> -----Original Message-----
> From: J. Bruce Fields [mailto:[email protected]]
> Sent: Wednesday, April 24, 2013 18:27
> To: Yan Burman
> Cc: Wendy Cheng; Atchley, Scott; Tom Tucker; [email protected];
> [email protected]; Or Gerlitz
> Subject: Re: NFS over RDMA benchmark
>
> On Wed, Apr 24, 2013 at 11:05:40AM -0400, J. Bruce Fields wrote:
> > On Wed, Apr 24, 2013 at 12:35:03PM +0000, Yan Burman wrote:
> > >
> > >
> > > > -----Original Message-----
> > > > From: J. Bruce Fields [mailto:[email protected]]

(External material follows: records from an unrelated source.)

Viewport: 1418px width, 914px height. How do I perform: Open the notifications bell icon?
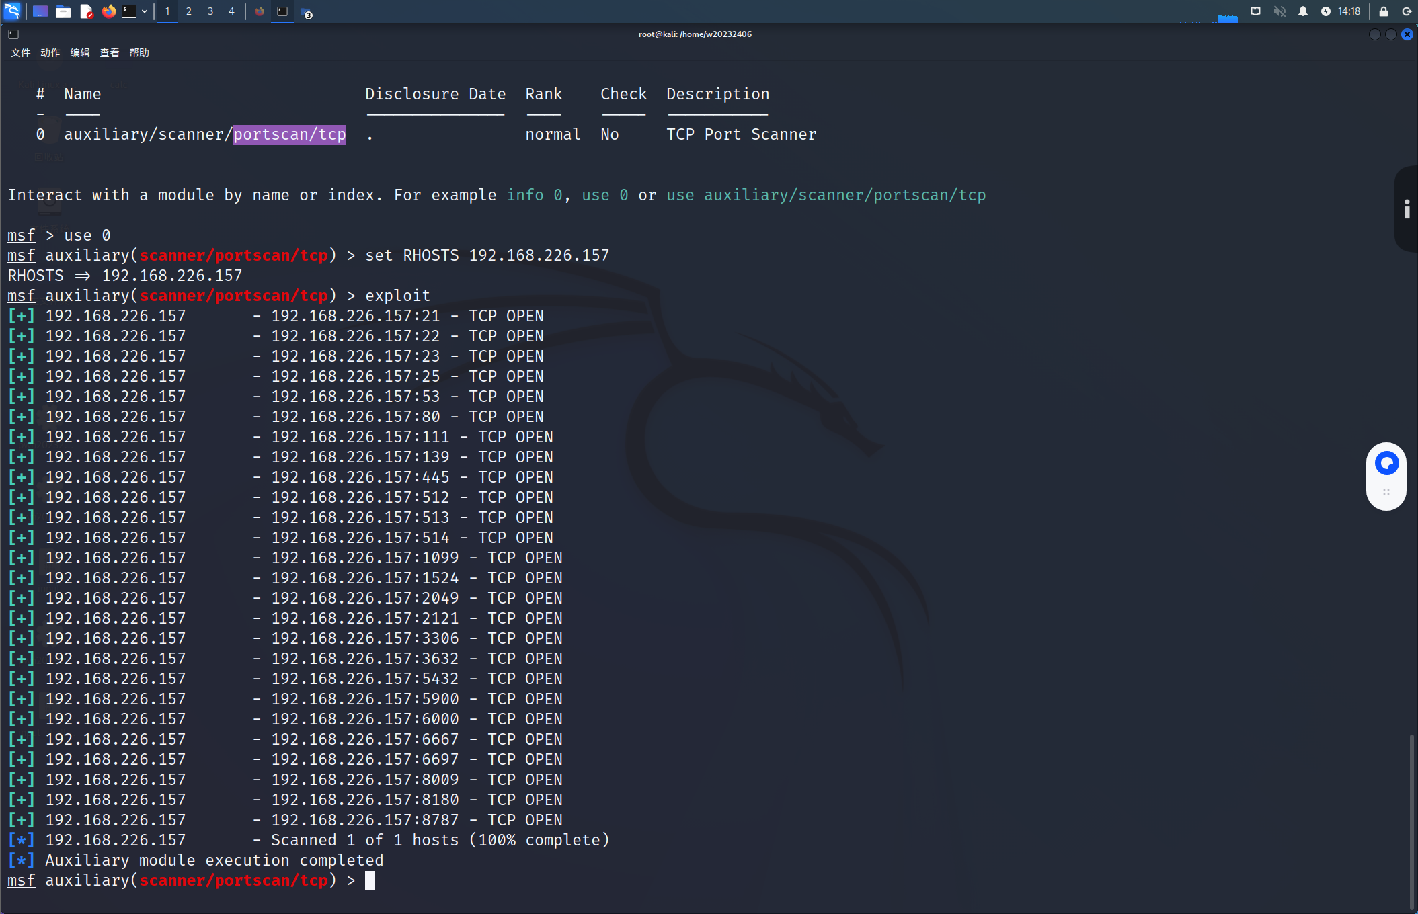coord(1303,11)
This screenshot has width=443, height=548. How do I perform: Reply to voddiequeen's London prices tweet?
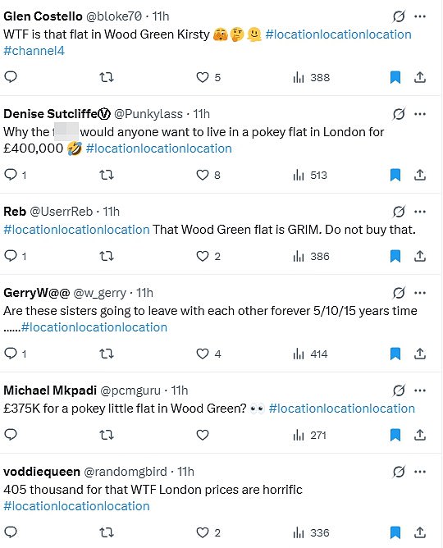[11, 532]
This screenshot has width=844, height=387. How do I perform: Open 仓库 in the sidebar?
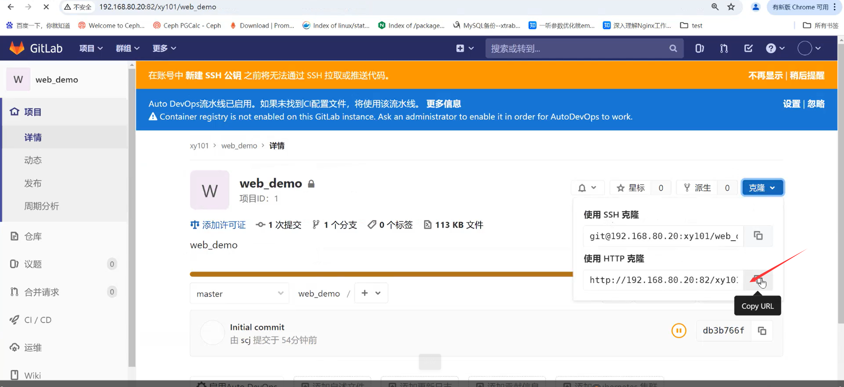coord(33,236)
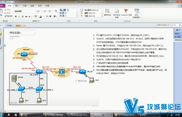Click the Bold formatting button
Viewport: 182px width, 117px height.
pos(15,16)
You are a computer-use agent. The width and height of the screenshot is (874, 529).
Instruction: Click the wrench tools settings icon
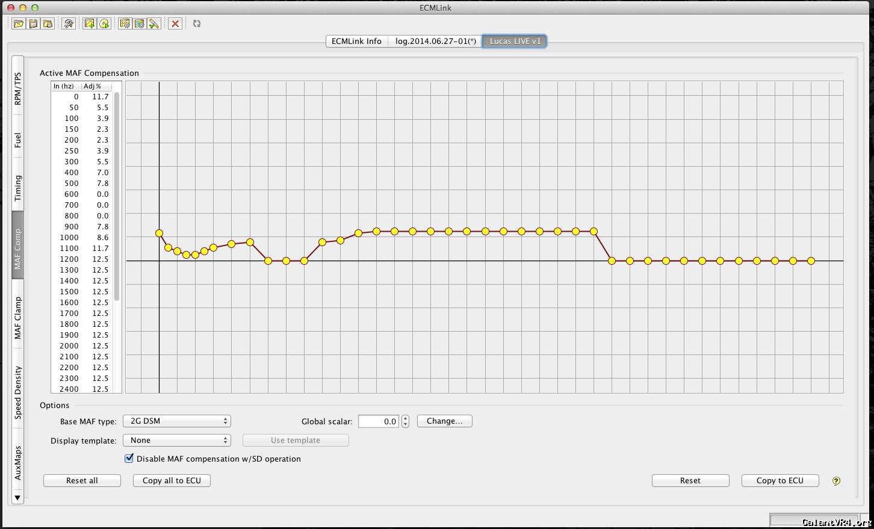(x=69, y=23)
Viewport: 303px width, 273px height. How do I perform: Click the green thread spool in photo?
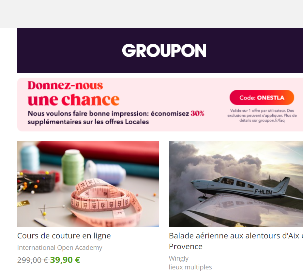tap(73, 167)
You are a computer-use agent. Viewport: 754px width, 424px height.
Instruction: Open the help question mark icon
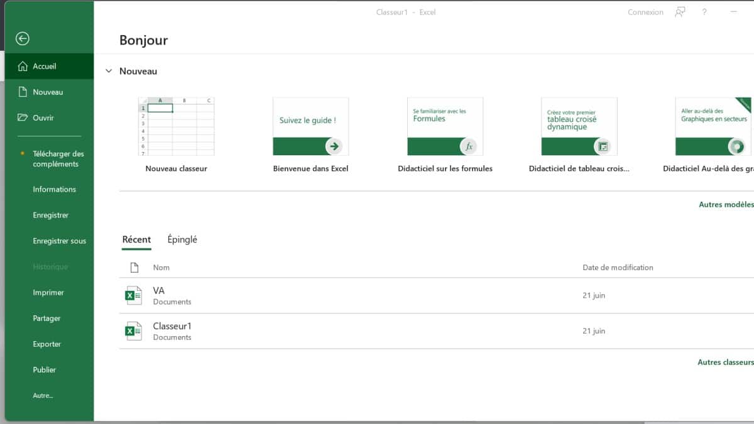pyautogui.click(x=704, y=12)
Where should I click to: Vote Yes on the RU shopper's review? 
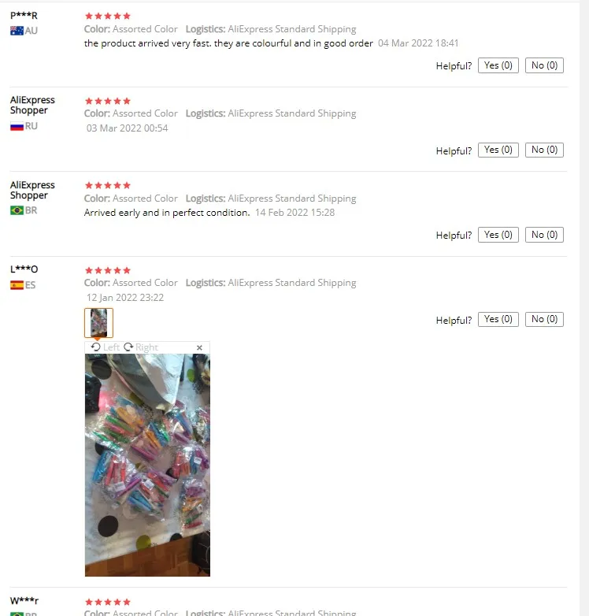coord(498,150)
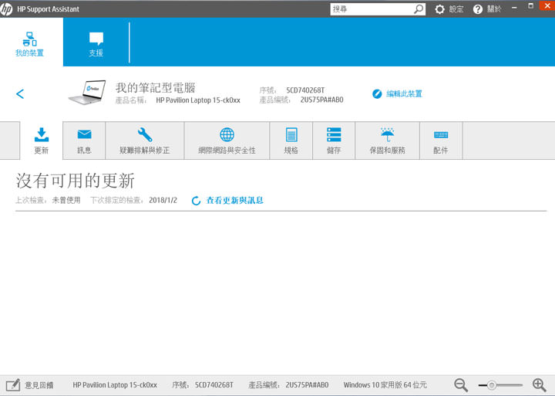This screenshot has width=555, height=396.
Task: Click 意見回饋 feedback button
Action: tap(31, 384)
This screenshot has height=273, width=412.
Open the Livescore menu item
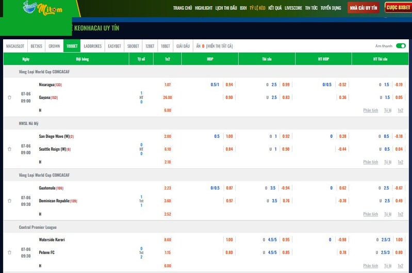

> > > > Sent: Wednesday, April 24, 2013 00:06
> > > > To: Yan Burman
> > > > Cc: Wendy Cheng; Atchley, Scott; Tom Tucker;
> > > > [email protected]; [email protected]; Or Gerlitz
> > > > Subject: Re: NFS over RDMA benchmark
> > > >
> > > > On Thu, Apr 18, 2013 at 12:47:09PM +0000, Yan Burman wrote:
> > > > >
> > > > >
> > > > > > -----Original Message-----
> > > > > > From: Wendy Cheng [mailto:[email protected]]
> > > > > > Sent: Wednesday, April 17, 2013 21:06
> > > > > > To: Atchley, Scott
> > > > > > Cc: Yan Burman; J. Bruce Fields; Tom Tucker;
> > > > > > [email protected]; [email protected]
> > > > > > Subject: Re: NFS over RDMA benchmark
> > > > > >
> > > > > > On Wed, Apr 17, 2013 at 10:32 AM, Atchley, Scott
> > > > > > <[email protected]>
> > > > > > wrote:
> > > > > > > On Apr 17, 2013, at 1:15 PM, Wendy Cheng
> > > > > > > <[email protected]>
> > > > > > wrote:
> > > > > > >
> > > > > > >> On Wed, Apr 17, 2013 at 7:36 AM, Yan Burman
> > > > > > >> <[email protected]>
> > > > > > wrote:
> > > > > > >>> Hi.
> > > > > > >>>
> > > > > > >>> I've been trying to do some benchmarks for NFS over RDMA
> > > > > > >>> and I seem to
> > > > > > only get about half of the bandwidth that the HW can give me.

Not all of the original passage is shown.